- **Your objective**:
Would you copy the entries that follow exactly, leaving out every picture?

########################################

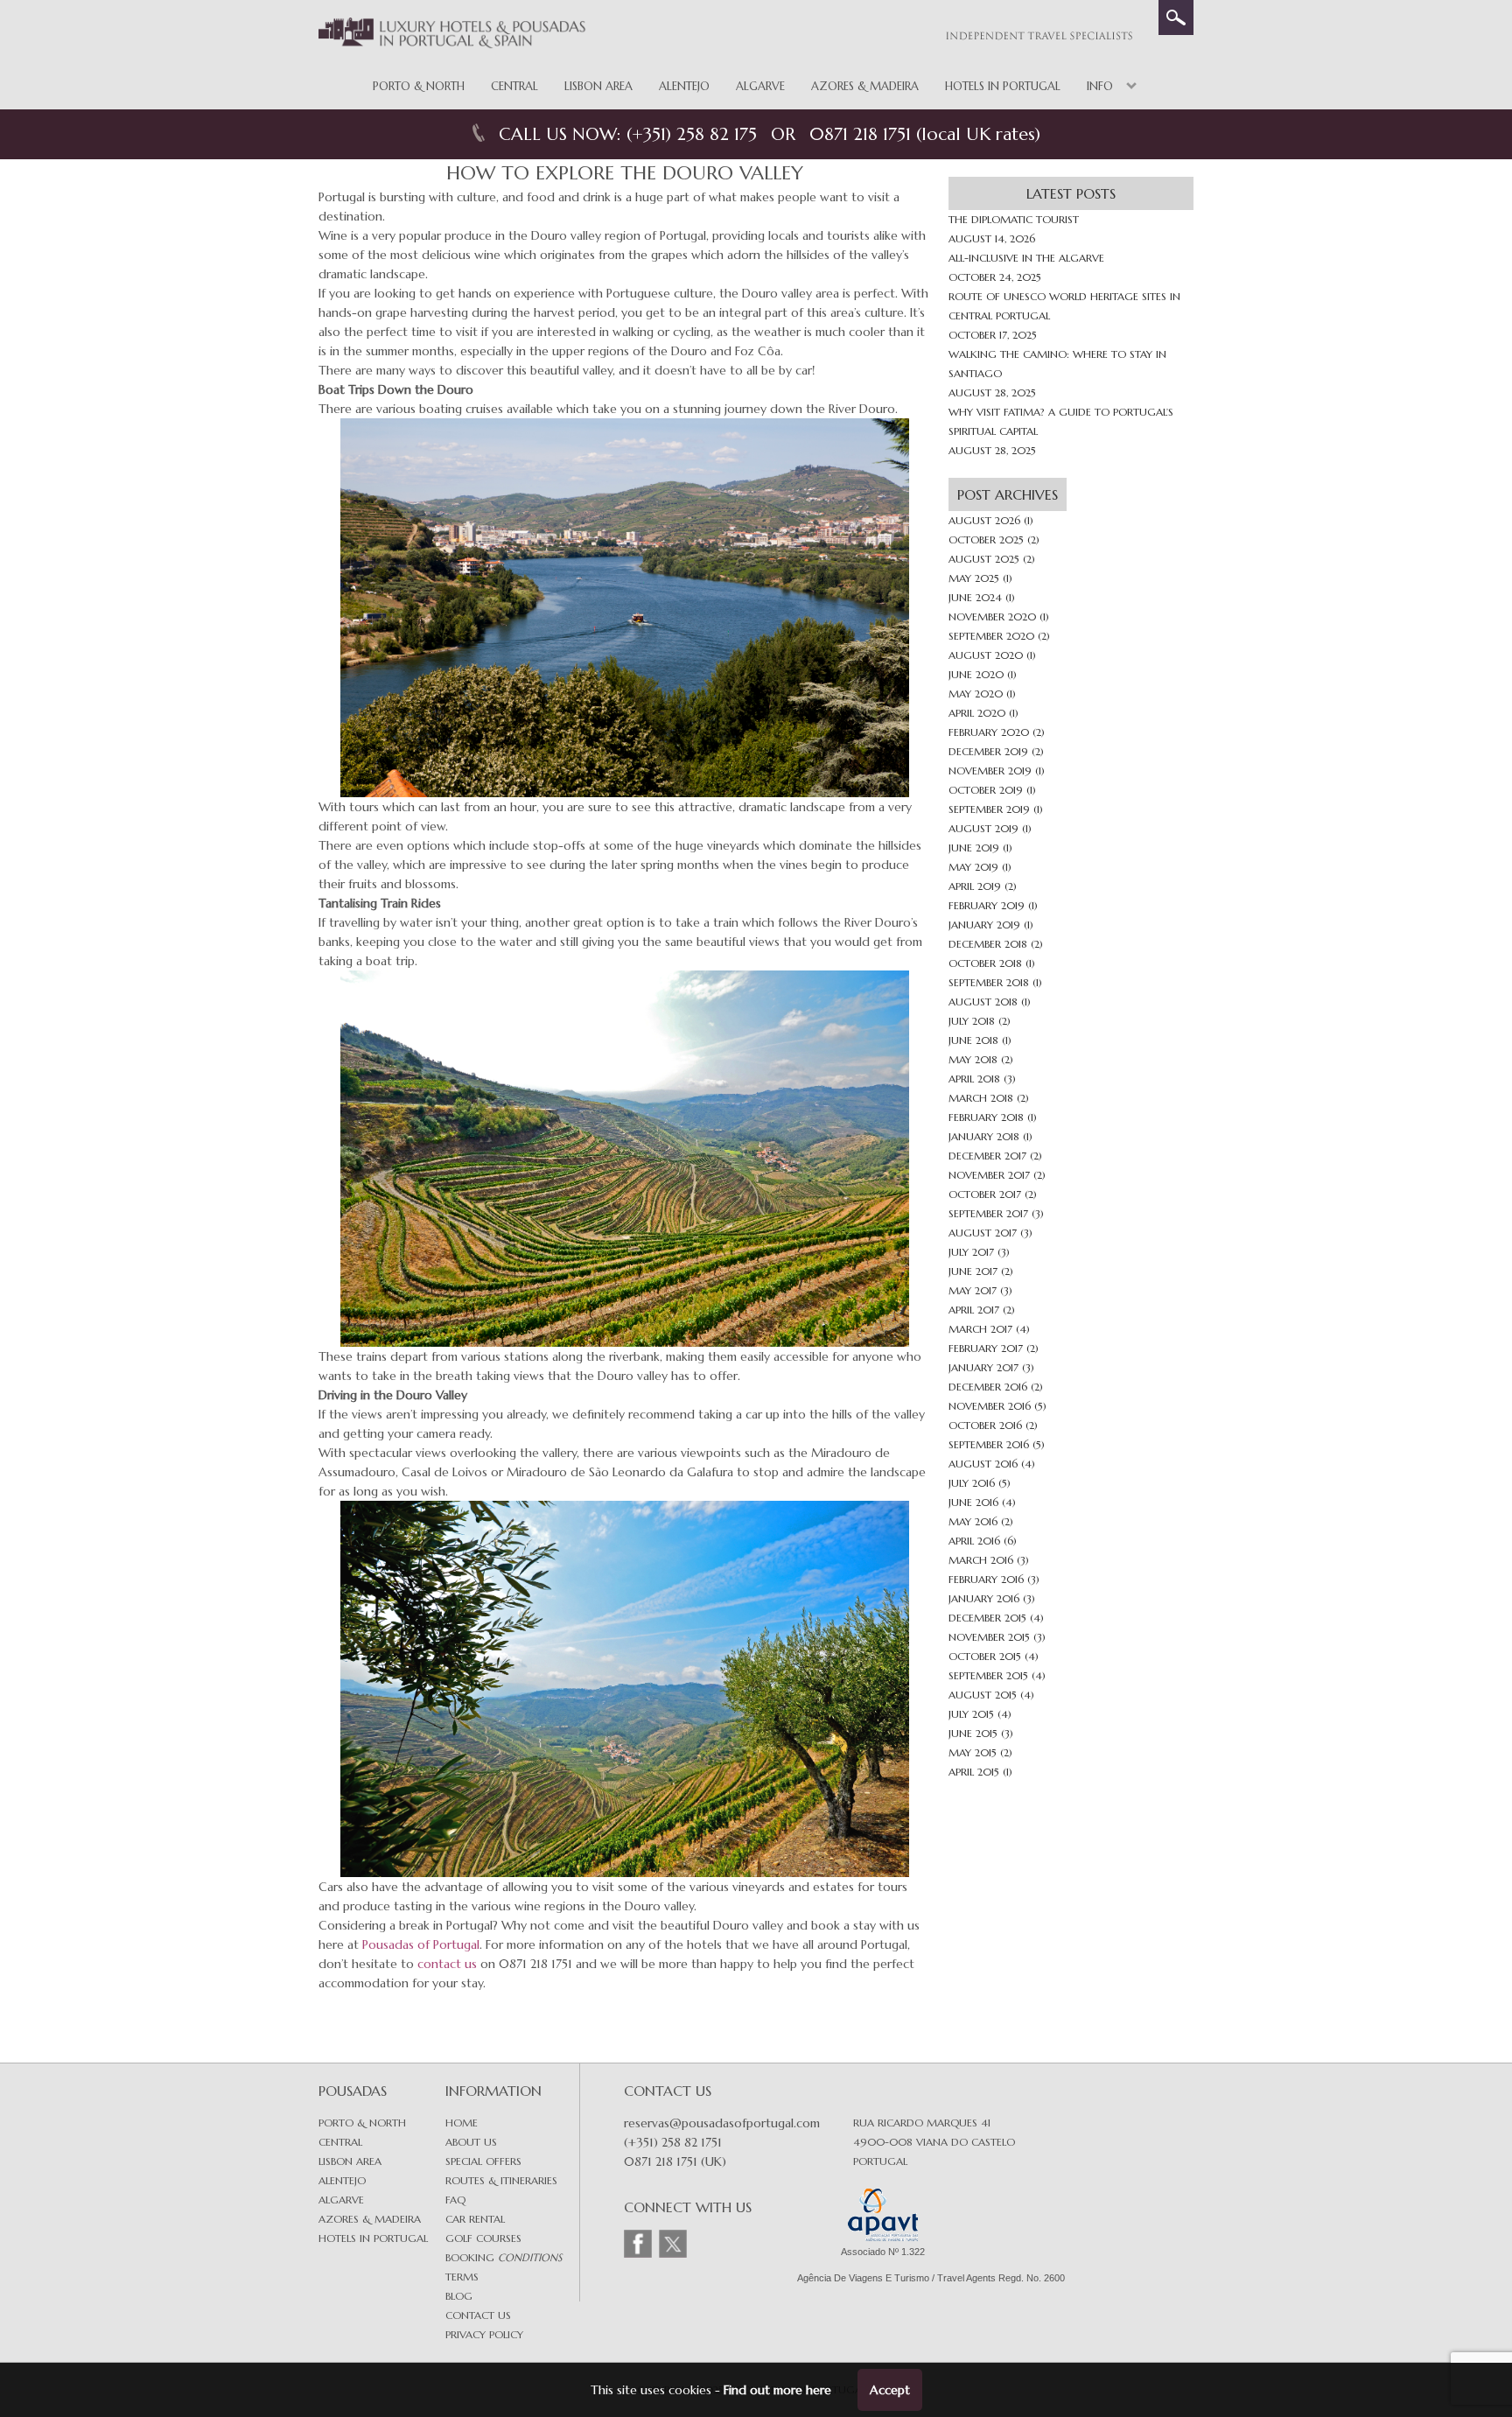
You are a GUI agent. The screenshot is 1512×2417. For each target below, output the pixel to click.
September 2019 (989, 809)
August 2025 (983, 558)
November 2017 (989, 1174)
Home (461, 2122)
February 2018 (986, 1117)
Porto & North (419, 86)
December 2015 (987, 1617)
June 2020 (976, 674)
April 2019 (974, 886)
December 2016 (987, 1386)
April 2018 (974, 1078)
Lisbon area (350, 2161)
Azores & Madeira (865, 86)
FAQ (455, 2199)
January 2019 (984, 924)
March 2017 (980, 1328)
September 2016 (988, 1444)
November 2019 (990, 770)
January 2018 (983, 1136)
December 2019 (988, 751)
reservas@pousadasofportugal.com (722, 2123)
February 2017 (985, 1348)
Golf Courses (483, 2238)
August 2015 (982, 1694)
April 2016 (974, 1540)
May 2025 (973, 578)
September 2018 (988, 982)
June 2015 (973, 1733)
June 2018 (973, 1040)
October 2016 (985, 1425)
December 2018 (987, 943)
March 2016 (980, 1559)
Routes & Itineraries (501, 2180)
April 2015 (973, 1771)
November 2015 (989, 1636)
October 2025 (986, 539)
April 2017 (973, 1309)
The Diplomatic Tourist (1013, 219)
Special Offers (483, 2161)
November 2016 (989, 1405)
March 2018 (980, 1097)
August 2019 (983, 828)
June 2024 (975, 597)
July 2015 (971, 1713)
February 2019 (986, 905)
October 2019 (985, 789)
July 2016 (971, 1482)
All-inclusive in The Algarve (1026, 257)
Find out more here (777, 2390)
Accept (890, 2390)
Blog (458, 2295)
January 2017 (983, 1367)
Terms (462, 2276)
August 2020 (985, 655)
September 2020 (991, 635)
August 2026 (984, 520)
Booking (503, 2257)
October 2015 (984, 1656)
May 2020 (975, 693)
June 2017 (973, 1271)
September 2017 (988, 1213)
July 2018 (971, 1020)
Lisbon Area (598, 86)
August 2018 (983, 1001)
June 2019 (973, 847)
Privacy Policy (484, 2334)
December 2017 (987, 1155)
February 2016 (986, 1579)
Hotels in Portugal (1002, 86)
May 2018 (973, 1059)
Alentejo (684, 86)
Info (1100, 86)
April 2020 (976, 712)
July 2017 (971, 1251)
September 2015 (988, 1675)
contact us (447, 1964)
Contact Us (478, 2315)
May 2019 (973, 866)
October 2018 (985, 963)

########################################

- **Solution**:
You are a GUI agent. The screenshot is 1512×2417. For each target below, output the pixel to click.
September 2019 (989, 809)
August 2025 (983, 558)
November 2017 (989, 1174)
Home (461, 2122)
February 2018 (986, 1117)
Porto & North (419, 86)
December 2015 (987, 1617)
June 2020 (976, 674)
April 2019 (974, 886)
December 2016 (987, 1386)
April 2018 (974, 1078)
Lisbon area (350, 2161)
Azores & Madeira (865, 86)
FAQ (455, 2199)
January 2019 (984, 924)
March 2017 (980, 1328)
September 2016 (988, 1444)
November 2019 (990, 770)
January 2018 (983, 1136)
December 2019 (988, 751)
reservas@pousadasofportugal.com (722, 2123)
February 2017 (985, 1348)
Golf Courses (483, 2238)
August 2015 (982, 1694)
April 2016 (974, 1540)
May 2025 (973, 578)
September 2018 (988, 982)
June 2015 (973, 1733)
June 2018 (973, 1040)
October 2016 (985, 1425)
December 2018 (987, 943)
March 2016 (980, 1559)
Routes & Itineraries (501, 2180)
April 2015 (973, 1771)
November 2015 (989, 1636)
October 2025 (986, 539)
April 2017 (973, 1309)
The Diplomatic Tourist (1013, 219)
Special Offers (483, 2161)
November 2016 (989, 1405)
March 2018 (980, 1097)
August 2019 (983, 828)
June 2024 (975, 597)
July 2015 (971, 1713)
February 2019 (986, 905)
October 2019 (985, 789)
July 2016 (971, 1482)
All-inclusive in The Algarve (1026, 257)
Find out more here (777, 2390)
Accept (890, 2390)
Blog (458, 2295)
January 2017 (983, 1367)
Terms (462, 2276)
August 2020 (985, 655)
September 2020 (991, 635)
August 2026 (984, 520)
Booking (503, 2257)
October 2015 (984, 1656)
May 2020 (975, 693)
June 2017 (973, 1271)
September 2017 (988, 1213)
July 2018 (971, 1020)
Lisbon Area (598, 86)
August 2018 (983, 1001)
June 2019 (973, 847)
Privacy Policy (484, 2334)
December 2017 (987, 1155)
February 2016 (986, 1579)
Hotels in Portugal (1002, 86)
May 2018 (973, 1059)
Alentejo (684, 86)
Info (1100, 86)
April 2020 (976, 712)
July 2017 (971, 1251)
September 2015 (988, 1675)
contact us (447, 1964)
Contact Us (478, 2315)
May 2019 (973, 866)
October 2018 (985, 963)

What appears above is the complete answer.